Continued strong foreign demand for U.S. debt is critical to financing America's soaring budget deficits and keeping American interest rates low enough to support a recovery from the recession.
The Treasury Department said Tuesday that foreigners purchased $40.7 billion more in assets than they sold in September, the biggest jump since June. The September gain compared with a revised $34.2 billion increase in holdings in August.
China, the largest foreign holder of U.S. Treasury securities, boosted its holdings by $1.8 billion to $798.9 billion in September.
President Barack Obama and Chinese President Hu Jintao covered a wide range of issues during two hours of talks in Beijing on Tuesday as part of a three-day visit by Obama to China, a trip seen as an effort to forge closer ties with the emerging economic super power.
The discussions produced no reported breakthroughs on the many areas of economic tension between the two countries, including America's unhappiness that China is not allowing its currency to rise in value against the dollar.
The Chinese central bank last week did send a signal that currency traders read as an indication it might begin allowing the yuan to rise in value sometime in the future. American manufacturers contend the yuan is undervalued by as much as 40 percent and they blame the weak Chinese currency as a primary reason for America's huge trade deficit with China. A weak yuan makes Chinese goods cheaper in the U.S. and American goods more expensive in China.

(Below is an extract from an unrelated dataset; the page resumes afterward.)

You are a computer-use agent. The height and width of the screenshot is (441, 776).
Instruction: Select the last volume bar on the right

China's foreign holdings of Treasury securities are a direct result of the huge trade deficits the U.S. runs with China. The Chinese take the dollars Americans pay for Chinese products and invest them in Treasury securities and other dollar-denominated assets. American manufacturers argue that the huge dollar reserves China is building up reflect a strategy by the Chinese government to keep its currency artificially low against the dollar.

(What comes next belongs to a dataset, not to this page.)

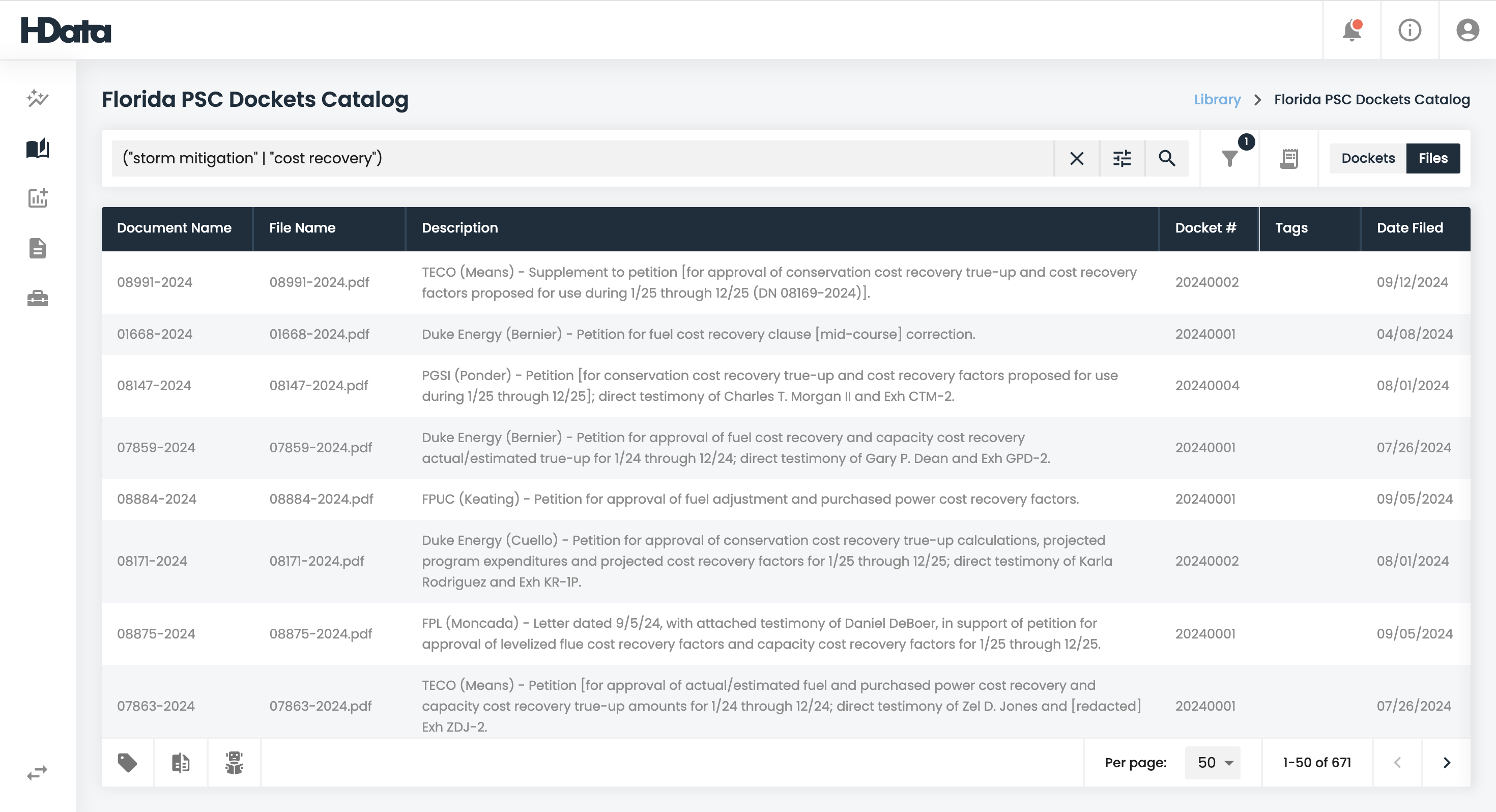Open the toolbox sidebar icon
1496x812 pixels.
37,299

For September, Japan's holdings of U.S. Treasury securities rose $20.3 billion to $751.5 billion.
Other countries with large holdings of U.S. Treasury securities also increased them in September with Britain's investment rising to $249.3 billion, from $226.9 billion. The Treasury holdings of Brazil rose to $144.9 billion, from $137.3 billion in August. Russia's holdings posted a small increase to $121.8 billion in September, from $121.6 billion in August.
The U.S. deficit hit an all-time high of $1.42 trillion for the budget year that ended Sept. 30 and is expected to rise even higher in the current year. The administration has said it was important to spend heavily to bolster the financial system and jump-start the economy to avoid an even deeper recession. But officials have indicated Obama will make deficit reduction a key priority once the economic recovery has gained momentum.